Since 1997 when I took office, we’ve steadily increased state funded enrollments at our state colleges and universities. Standing here today, we can’t help but feel very proud of that progress. Yet even if we increase college enrollments at the same pace as we have done the past 10 years, we will be woefully short in meeting the demand for a college education, because we will be graduating more students from high school than ever before.

Without significant new funding our state will soon be turning away each year 10,000 qualified students from our colleges and universities. 10,000 students a year who won’t ever participate in a commencement exercise like this one.

But we have an opportunity to do something about it in November.

Let’s make sure everyone in our state has the opportunity to know the deep fulfillment of a day like today.

This fulfillment derives from your accomplishments, but also from the profound challenge you will face when you leave here today: To embrace the power of education to move our civilization forward.

The purpose of education is not to help you lead more comfortable lives. It is to enable you to lead more useful and more meaningful lives. You must use the power of education to confront, understand, and alleviate suffering and conflict in our society. You know too much—and you’re too talented—to turn your backs on disease, poverty, ignorance and tyranny, whether in our communities in America or elsewhere in the world.

We can work for a world in which all humanity recognizes its shared destiny; and in which every individual, every family, and every community realizes its fullest potential.

Let’s energetically confront the great challenges facing the 21st century world. Let’s work to put an end to terrorism and war. Let’s find solutions to global warming, and let’s preserve and protect our precious environment for future generations. Let’s find ways to help those struggling with poverty, hunger and disease.
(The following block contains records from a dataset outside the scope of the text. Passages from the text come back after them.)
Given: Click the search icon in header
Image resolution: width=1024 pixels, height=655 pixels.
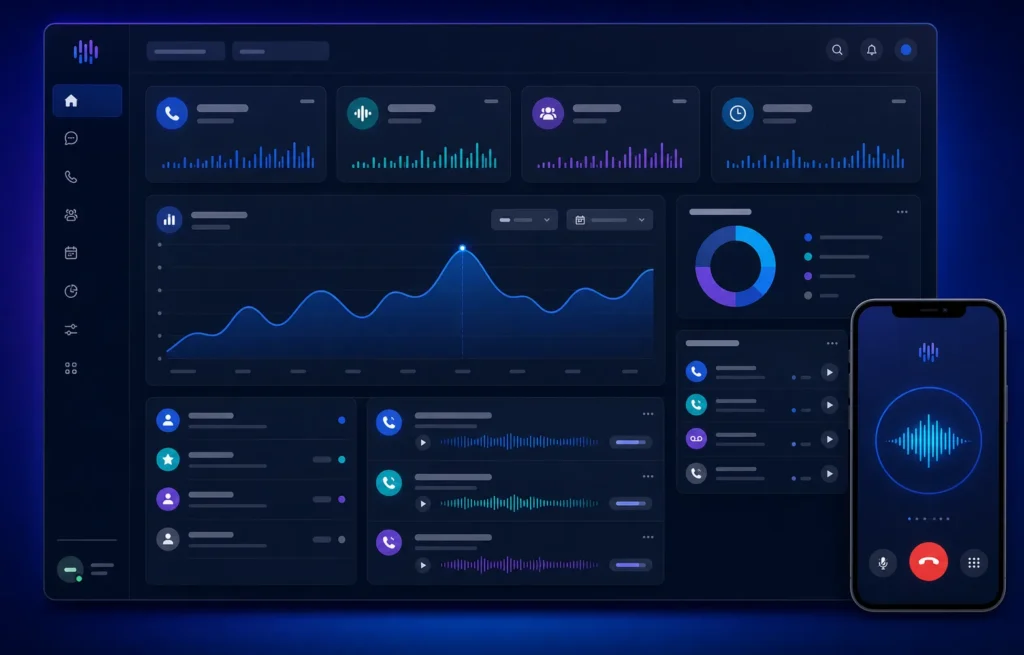Looking at the screenshot, I should (837, 50).
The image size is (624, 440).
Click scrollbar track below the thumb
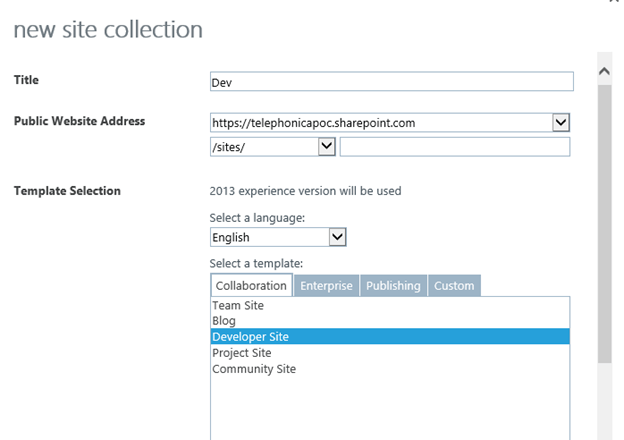[x=603, y=400]
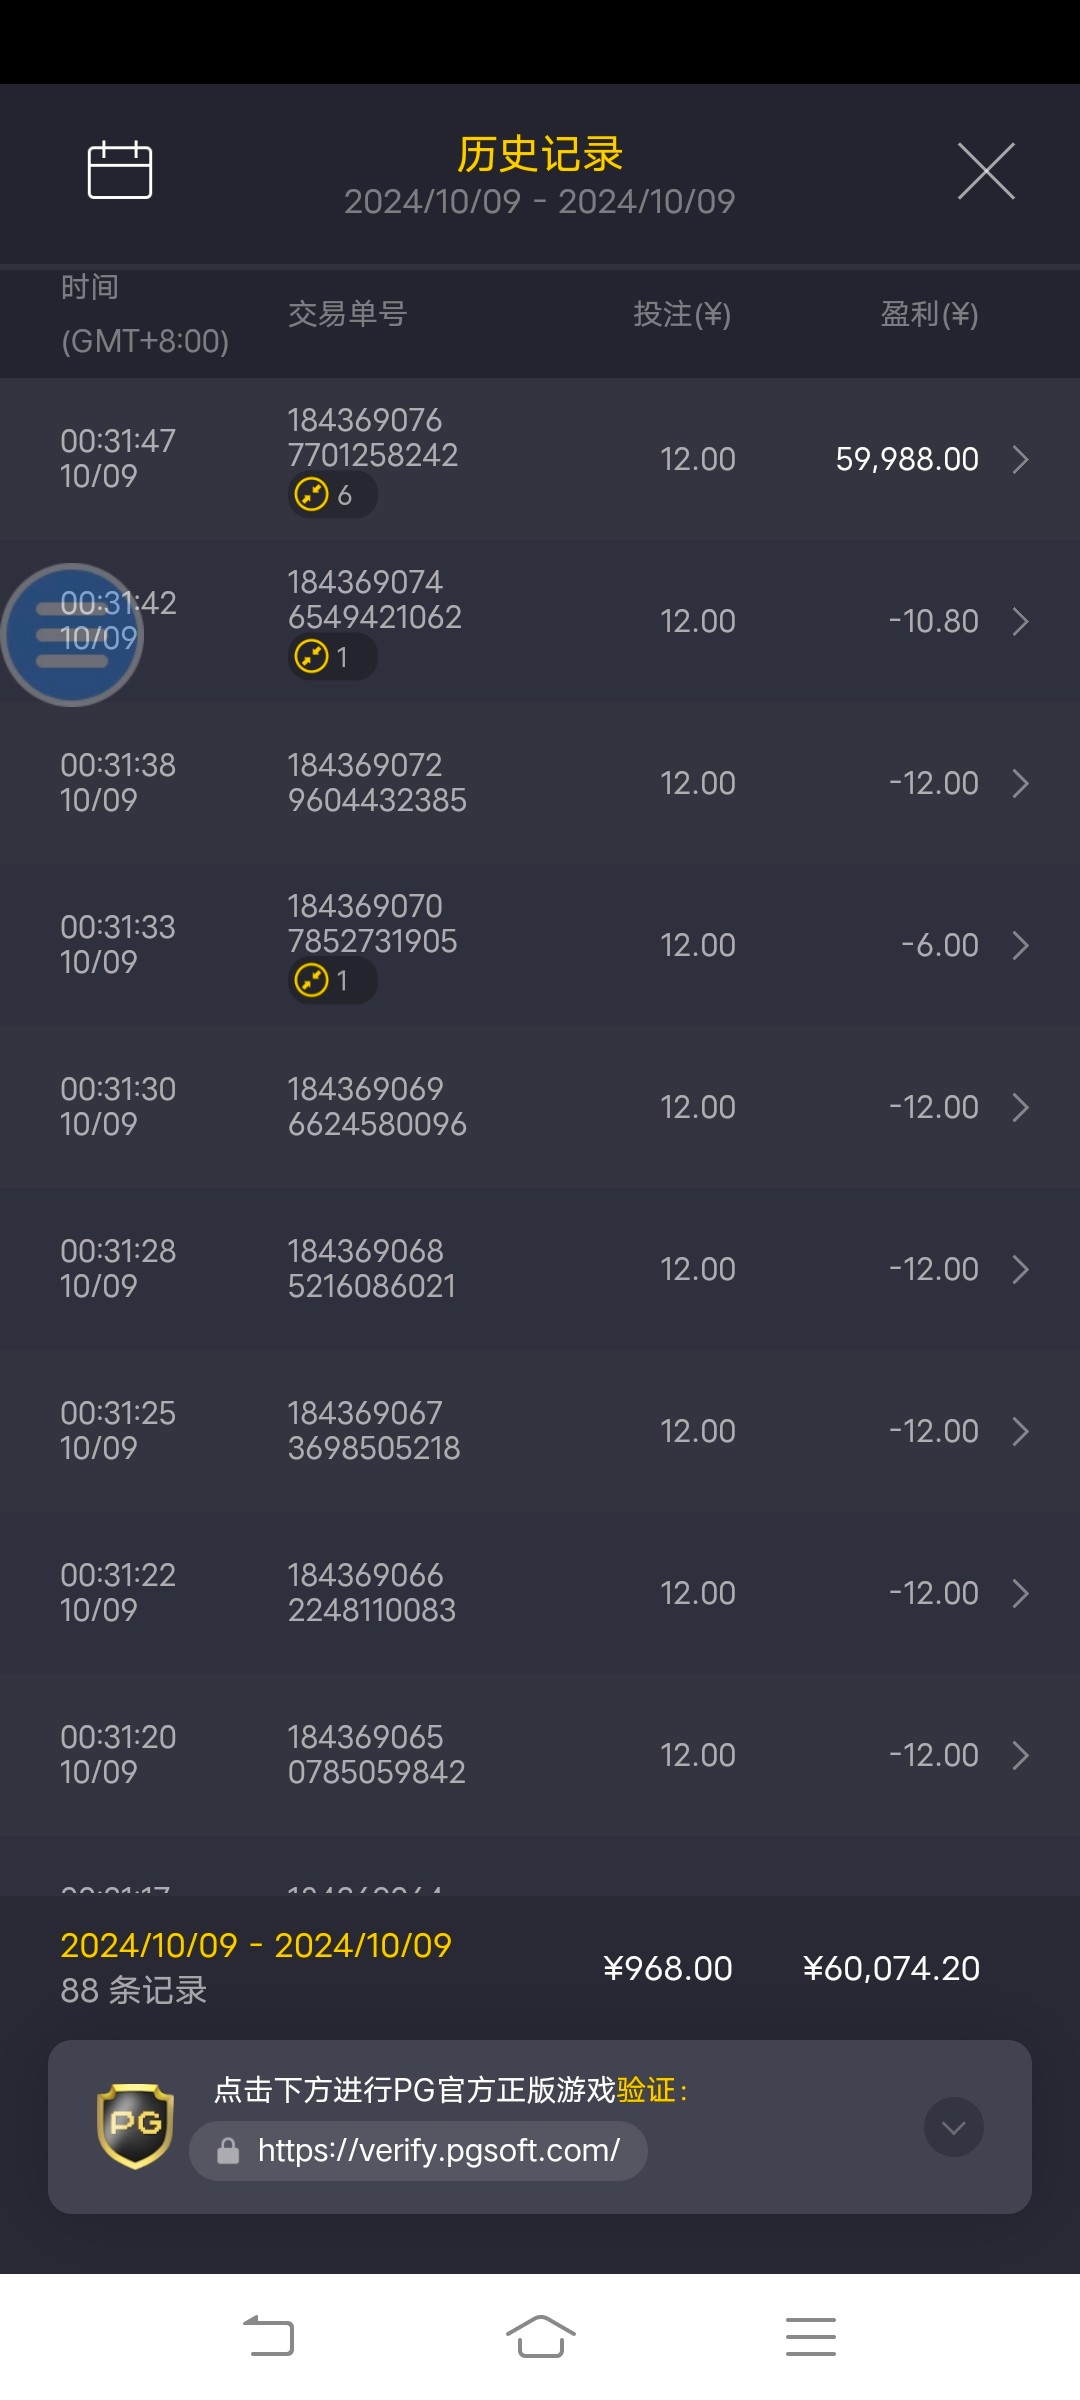Expand details for the -6.00 record
This screenshot has height=2400, width=1080.
1020,946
There is so much we can accomplish in the years and decades ahead using the power of education.

And as we’re making this world a better place, let’s explore and conquer new and exciting frontiers like advanced computing, biotechnology, advances in medicine, energy and environmental technology. Let’s instill the arts with renewed vitality and creativity, and elevate humanity’s grasp of its place in the universe. Let’s take the spirit of educational excellence we see before us today, and turn that spirit into a world-class education system for every American.
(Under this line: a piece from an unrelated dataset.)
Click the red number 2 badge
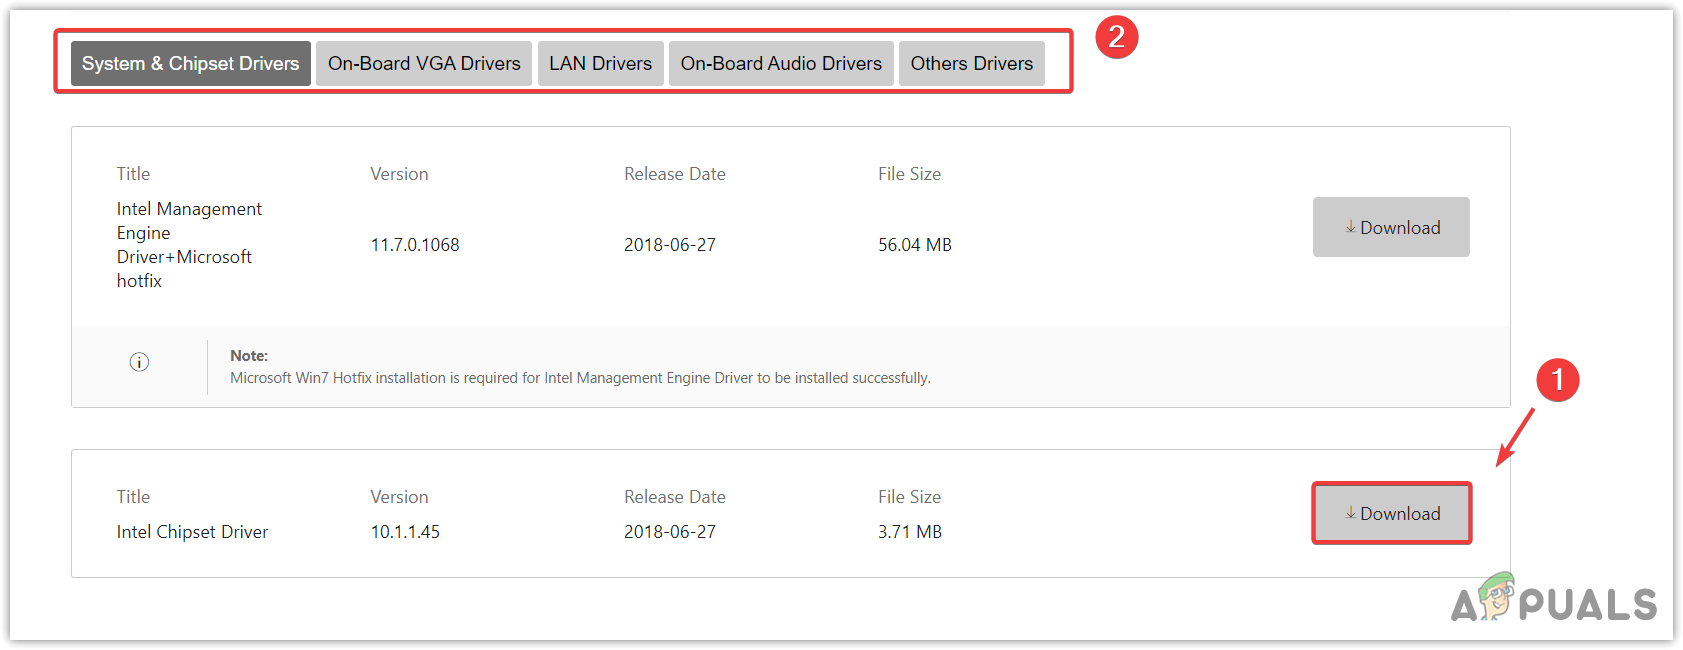Image resolution: width=1683 pixels, height=650 pixels. tap(1116, 38)
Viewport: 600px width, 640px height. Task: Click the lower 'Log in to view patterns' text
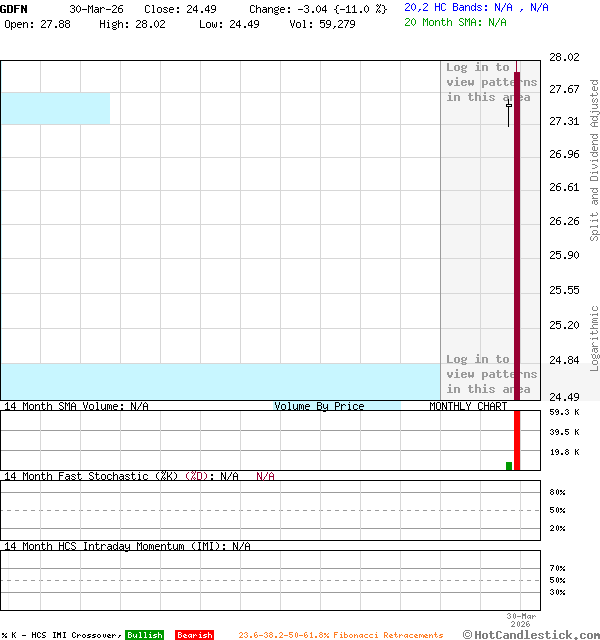pos(490,374)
There is so much good to be done in this world. And your generation is perfectly positioned to make these great things happen.

As I look out on this wonderful sea of faces, I see and feel a powerful promise. The promise that you will move civilization forward. I see that all the sacrifices of our parents and our grandparents were not in vain. And I see a new generation blessed with great challenges and equally great opportunities. A generation poised on the brink of greatness.

And I see the profound promise that only a good education can produce: that in an economy driven by knowledge, in a society devoted to knowledge, people who value learning will be blessed with the gift of wisdom.

Never before have the challenges facing our species and our planet been so daunting. But never before has a generation of young scholars been better prepared to make the most of the opportunities ahead.

I urge each of you to hold fast to the lessons of the past and to embrace the future. Both belong to you. Both are yours to keep and yours to lose. When you finally hold that diploma in your hand today, you will hold the power of education and the responsibility for human progress. Honor both.

So once again, congratulations to: the class of 2004! Be proud—because we are all very proud of you.

And to each of you, Godspeed. Godspeed in your lives, your careers, and in the fulfillment of your sacred obligation to the advancement of our civilization.